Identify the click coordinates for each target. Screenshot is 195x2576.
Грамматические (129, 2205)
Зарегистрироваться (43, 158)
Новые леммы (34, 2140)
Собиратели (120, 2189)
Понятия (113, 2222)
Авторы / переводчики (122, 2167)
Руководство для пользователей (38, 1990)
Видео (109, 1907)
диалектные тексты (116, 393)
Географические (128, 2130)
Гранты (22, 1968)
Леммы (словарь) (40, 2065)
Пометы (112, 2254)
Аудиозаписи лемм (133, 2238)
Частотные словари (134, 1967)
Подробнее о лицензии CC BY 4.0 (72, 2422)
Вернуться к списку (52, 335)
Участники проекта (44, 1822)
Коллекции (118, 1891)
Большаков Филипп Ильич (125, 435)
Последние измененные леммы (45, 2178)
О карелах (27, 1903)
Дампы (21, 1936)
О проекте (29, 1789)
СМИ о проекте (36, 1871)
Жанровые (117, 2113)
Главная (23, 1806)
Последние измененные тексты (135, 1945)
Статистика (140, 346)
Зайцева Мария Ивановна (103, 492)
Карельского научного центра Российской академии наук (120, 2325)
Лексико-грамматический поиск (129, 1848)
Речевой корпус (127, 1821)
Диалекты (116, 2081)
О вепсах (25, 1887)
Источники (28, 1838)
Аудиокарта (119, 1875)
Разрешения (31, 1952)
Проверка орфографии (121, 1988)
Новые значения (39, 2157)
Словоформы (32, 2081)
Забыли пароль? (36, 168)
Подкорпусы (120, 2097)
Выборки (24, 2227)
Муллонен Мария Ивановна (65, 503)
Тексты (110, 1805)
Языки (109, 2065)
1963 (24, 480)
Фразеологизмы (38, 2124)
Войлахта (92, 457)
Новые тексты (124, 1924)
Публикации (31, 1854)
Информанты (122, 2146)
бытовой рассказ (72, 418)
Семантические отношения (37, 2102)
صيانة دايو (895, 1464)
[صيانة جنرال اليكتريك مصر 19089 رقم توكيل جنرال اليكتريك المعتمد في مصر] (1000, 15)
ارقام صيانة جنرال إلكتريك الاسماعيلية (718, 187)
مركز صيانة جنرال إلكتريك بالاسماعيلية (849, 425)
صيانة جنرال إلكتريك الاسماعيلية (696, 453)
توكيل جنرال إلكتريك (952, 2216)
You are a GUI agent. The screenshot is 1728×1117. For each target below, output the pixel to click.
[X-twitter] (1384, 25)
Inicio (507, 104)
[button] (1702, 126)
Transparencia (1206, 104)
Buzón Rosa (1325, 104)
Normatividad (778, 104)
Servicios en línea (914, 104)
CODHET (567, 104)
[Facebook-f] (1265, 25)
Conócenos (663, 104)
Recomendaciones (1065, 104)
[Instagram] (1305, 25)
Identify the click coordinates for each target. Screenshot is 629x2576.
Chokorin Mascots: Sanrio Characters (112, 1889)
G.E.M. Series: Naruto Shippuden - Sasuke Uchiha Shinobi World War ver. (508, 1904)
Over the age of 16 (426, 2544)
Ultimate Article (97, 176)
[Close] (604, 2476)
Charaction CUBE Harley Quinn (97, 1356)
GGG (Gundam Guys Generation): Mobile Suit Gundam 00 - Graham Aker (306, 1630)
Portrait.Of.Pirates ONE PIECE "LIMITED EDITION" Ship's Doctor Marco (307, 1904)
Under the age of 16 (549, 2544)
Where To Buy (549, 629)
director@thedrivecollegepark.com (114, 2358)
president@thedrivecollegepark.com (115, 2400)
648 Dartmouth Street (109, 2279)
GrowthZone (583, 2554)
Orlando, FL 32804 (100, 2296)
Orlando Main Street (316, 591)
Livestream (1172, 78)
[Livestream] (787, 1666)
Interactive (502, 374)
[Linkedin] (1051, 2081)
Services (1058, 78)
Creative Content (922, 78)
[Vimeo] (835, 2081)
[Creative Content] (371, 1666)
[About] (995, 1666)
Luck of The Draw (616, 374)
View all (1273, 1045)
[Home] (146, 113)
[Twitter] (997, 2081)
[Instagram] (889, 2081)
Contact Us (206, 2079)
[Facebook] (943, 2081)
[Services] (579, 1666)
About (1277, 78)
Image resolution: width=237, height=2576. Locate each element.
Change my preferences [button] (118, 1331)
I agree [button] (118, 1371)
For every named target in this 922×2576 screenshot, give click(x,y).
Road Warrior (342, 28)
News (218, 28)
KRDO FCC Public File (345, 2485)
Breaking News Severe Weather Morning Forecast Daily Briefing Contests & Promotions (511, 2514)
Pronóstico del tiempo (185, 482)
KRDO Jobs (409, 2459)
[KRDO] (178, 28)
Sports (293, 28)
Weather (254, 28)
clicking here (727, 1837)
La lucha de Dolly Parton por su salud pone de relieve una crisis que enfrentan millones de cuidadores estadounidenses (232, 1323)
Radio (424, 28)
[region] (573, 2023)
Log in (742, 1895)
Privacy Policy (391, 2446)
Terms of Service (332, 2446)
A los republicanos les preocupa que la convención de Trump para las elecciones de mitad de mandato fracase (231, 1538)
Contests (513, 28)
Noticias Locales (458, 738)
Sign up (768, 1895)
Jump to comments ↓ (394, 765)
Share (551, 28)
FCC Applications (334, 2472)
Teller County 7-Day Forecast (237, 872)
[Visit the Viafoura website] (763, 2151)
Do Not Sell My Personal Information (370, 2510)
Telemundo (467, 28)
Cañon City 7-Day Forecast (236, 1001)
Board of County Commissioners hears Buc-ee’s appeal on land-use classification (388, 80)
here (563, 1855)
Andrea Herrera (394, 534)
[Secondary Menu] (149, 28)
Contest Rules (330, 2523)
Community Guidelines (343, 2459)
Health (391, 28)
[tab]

-- Description of the task --
Each line of the material should be echoed exactly.

-- Task answer --
Identify the click coordinates for each target. Screenshot is 195x2576.
Грамматические (129, 2205)
Зарегистрироваться (43, 158)
Новые леммы (34, 2140)
Собиратели (120, 2189)
Понятия (113, 2222)
Авторы / переводчики (122, 2167)
Руководство для пользователей (38, 1990)
Видео (109, 1907)
диалектные тексты (116, 393)
Географические (128, 2130)
Гранты (22, 1968)
Леммы (словарь) (40, 2065)
Пометы (112, 2254)
Аудиозаписи лемм (133, 2238)
Частотные словари (134, 1967)
Подробнее о лицензии CC BY 4.0 (72, 2422)
Вернуться к списку (52, 335)
Участники проекта (44, 1822)
Коллекции (118, 1891)
Большаков Филипп Ильич (125, 435)
Последние измененные леммы (45, 2178)
О карелах (27, 1903)
Дампы (21, 1936)
О проекте (29, 1789)
СМИ о проекте (36, 1871)
Жанровые (117, 2113)
Главная (23, 1806)
Последние измененные тексты (135, 1945)
Статистика (140, 346)
Зайцева Мария Ивановна (103, 492)
Карельского научного центра Российской академии наук (120, 2325)
Лексико-грамматический поиск (129, 1848)
Речевой корпус (127, 1821)
Диалекты (116, 2081)
О вепсах (25, 1887)
Источники (28, 1838)
Аудиокарта (119, 1875)
Разрешения (31, 1952)
Проверка орфографии (121, 1988)
Новые значения (39, 2157)
Словоформы (32, 2081)
Забыли пароль? (36, 168)
Подкорпусы (120, 2097)
Выборки (24, 2227)
Муллонен Мария Ивановна (65, 503)
Тексты (110, 1805)
Языки (109, 2065)
1963 (24, 480)
Фразеологизмы (38, 2124)
Войлахта (92, 457)
Новые тексты (124, 1924)
Публикации (31, 1854)
Информанты (122, 2146)
бытовой рассказ (72, 418)
Семантические отношения (37, 2102)
صيانة دايو (895, 1464)
[صيانة جنرال اليكتريك مصر 19089 رقم توكيل جنرال اليكتريك المعتمد في مصر] (1000, 15)
ارقام صيانة جنرال إلكتريك الاسماعيلية (718, 187)
مركز صيانة جنرال إلكتريك بالاسماعيلية (849, 425)
صيانة جنرال إلكتريك الاسماعيلية (696, 453)
توكيل جنرال إلكتريك (952, 2216)
You are a GUI agent. The screenshot is 1728×1117. For each target below, output the pixel to click.
[X-twitter] (1384, 25)
Inicio (507, 104)
[button] (1702, 126)
Transparencia (1206, 104)
Buzón Rosa (1325, 104)
Normatividad (778, 104)
Servicios en línea (914, 104)
CODHET (567, 104)
[Facebook-f] (1265, 25)
Conócenos (663, 104)
Recomendaciones (1065, 104)
[Instagram] (1305, 25)
Identify the click coordinates for each target. Screenshot is 629x2576.
Chokorin Mascots: Sanrio Characters (112, 1889)
G.E.M. Series: Naruto Shippuden - Sasuke Uchiha Shinobi World War ver. (508, 1904)
Over the age of 16 (426, 2544)
Ultimate Article (97, 176)
[Close] (604, 2476)
Charaction CUBE Harley Quinn (97, 1356)
GGG (Gundam Guys Generation): Mobile Suit Gundam 00 - Graham Aker (306, 1630)
Portrait.Of.Pirates ONE PIECE "LIMITED EDITION" Ship's Doctor Marco (307, 1904)
Under the age of 16 (549, 2544)
Where To Buy (549, 629)
director@thedrivecollegepark.com (114, 2358)
president@thedrivecollegepark.com (115, 2400)
648 Dartmouth Street (109, 2279)
GrowthZone (583, 2554)
Orlando, FL 32804 (100, 2296)
Orlando Main Street (316, 591)
Livestream (1172, 78)
[Livestream] (787, 1666)
Interactive (502, 374)
[Linkedin] (1051, 2081)
Services (1058, 78)
Creative Content (922, 78)
[Vimeo] (835, 2081)
[Creative Content] (371, 1666)
[About] (995, 1666)
Luck of The Draw (616, 374)
View all (1273, 1045)
[Home] (146, 113)
[Twitter] (997, 2081)
[Instagram] (889, 2081)
Contact Us (206, 2079)
[Facebook] (943, 2081)
[Services] (579, 1666)
About (1277, 78)
Image resolution: width=237, height=2576. Locate each element.
Change my preferences [button] (118, 1331)
I agree [button] (118, 1371)
For every named target in this 922×2576 screenshot, give click(x,y).
Road Warrior (342, 28)
News (218, 28)
KRDO FCC Public File (345, 2485)
Breaking News Severe Weather Morning Forecast Daily Briefing Contests & Promotions (511, 2514)
Pronóstico del tiempo (185, 482)
KRDO Jobs (409, 2459)
[KRDO] (178, 28)
Sports (293, 28)
Weather (254, 28)
clicking here (727, 1837)
La lucha de Dolly Parton por su salud pone de relieve una crisis que enfrentan millones de cuidadores estadounidenses (232, 1323)
Radio (424, 28)
[region] (573, 2023)
Log in (742, 1895)
Privacy Policy (391, 2446)
Terms of Service (332, 2446)
A los republicanos les preocupa que la convención de Trump para las elecciones de mitad de mandato fracase (231, 1538)
Contests (513, 28)
Noticias Locales (458, 738)
Sign up (768, 1895)
Jump to comments ↓ (394, 765)
Share (551, 28)
FCC Applications (334, 2472)
Teller County 7-Day Forecast (237, 872)
[Visit the Viafoura website] (763, 2151)
Do Not Sell My Personal Information (370, 2510)
Telemundo (467, 28)
Cañon City 7-Day Forecast (236, 1001)
Board of County Commissioners hears Buc-ee’s appeal on land-use classification (388, 80)
here (563, 1855)
Andrea Herrera (394, 534)
[Secondary Menu] (149, 28)
Contest Rules (330, 2523)
Community Guidelines (343, 2459)
Health (391, 28)
[tab]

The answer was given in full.